→ **WRITTEN REQUEST 1**: In the Cantina Laredo review, why does the reviewer conclude that the menu is authentic Mexican food "as experienced north of the border"? Answer in one to three sentences.
→ **WRITTEN REQUEST 2**: Write out the stretch of the Cantina Laredo review from "The long and" through "of the border.".
→ **WRITTEN REQUEST 3**: According to the Cantina Laredo review, in what city was the brand founded?

— START OF DOCUMENT —

Cantina Laredo, St Martin's Courtyard, 10 Upper St Martin's Lane, London WC2
Saturday 24 July 2010
Spoiler alert. This review contains details of the single worst dish the reviewer has yet encountered in her professional career. If you don't want to know the ending, or are reading this in the hope of finding a great new Mexican restaurant, look away now.
I didn't want to hate Cantina Laredo. Good Mexican food can be a wonderful thing, and the arrival in central London of an American institution serving "gourmet Mexican food" sounded like something to celebrate. This summer, there's a mini-boom of new Mexican openings, all promising a more authentic take on the cuisine than the assemblies of starch, cheese and ochre slurry that chain restaurants pass off as the real enchilada.
So trust me, I went to Cantina Laredo in the genuine hope of some vivid, authentic Mexican food. Founded in Dallas, the brand is already well established in the States. The London branch, operating under franchise, occupies a new development on the traffic-clogged edge of Covent Garden, just up the road from Stringfellows. Border country, in other words, patrolled by hungry travellers who have journeyed many miles by bridge and by tunnel in search of sustenance.
Shimmering next to the busy road in a haze of exhaust fumes, Cantina Laredo's unshaded pavement terrace offers a gruelling al fresco option. Inside, the room is an entirely featureless air-conditioned box, in the bland patrician style, all shiny wood and solid leather banquettes, that signifies upscale dining in suburban American malls.
The long and relatively conventional menu lists the usual enchiladas, fajitas and tacos, alongside obvious gringo interlopers like cranberry pecan salad, or tiger prawn flautas with Monterey Jack cheese. Desserts include "Mexican brownie" and "Mexican apple pie". Clearly this is authentic Mexican food as experienced north of the border.

— END OF DOCUMENT —
— START OF PROVIDED MATERIAL —

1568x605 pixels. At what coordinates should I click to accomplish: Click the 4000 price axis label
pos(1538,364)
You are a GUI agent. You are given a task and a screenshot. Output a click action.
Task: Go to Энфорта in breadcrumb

— END OF PROVIDED MATERIAL —

→ **RESULT 1**: The menu lists the usual enchiladas, fajitas and tacos, but it also includes obvious gringo additions such as cranberry pecan salad and tiger prawn flautas with Monterey Jack cheese. The desserts include "Mexican brownie" and "Mexican apple pie."

→ **RESULT 2**:
The long and relatively conventional menu lists the usual enchiladas, fajitas and tacos, alongside obvious gringo interlopers like cranberry pecan salad, or tiger prawn flautas with Monterey Jack cheese. Desserts include "Mexican brownie" and "Mexican apple pie". Clearly this is authentic Mexican food as experienced north of the border.

→ **RESULT 3**: Dallas.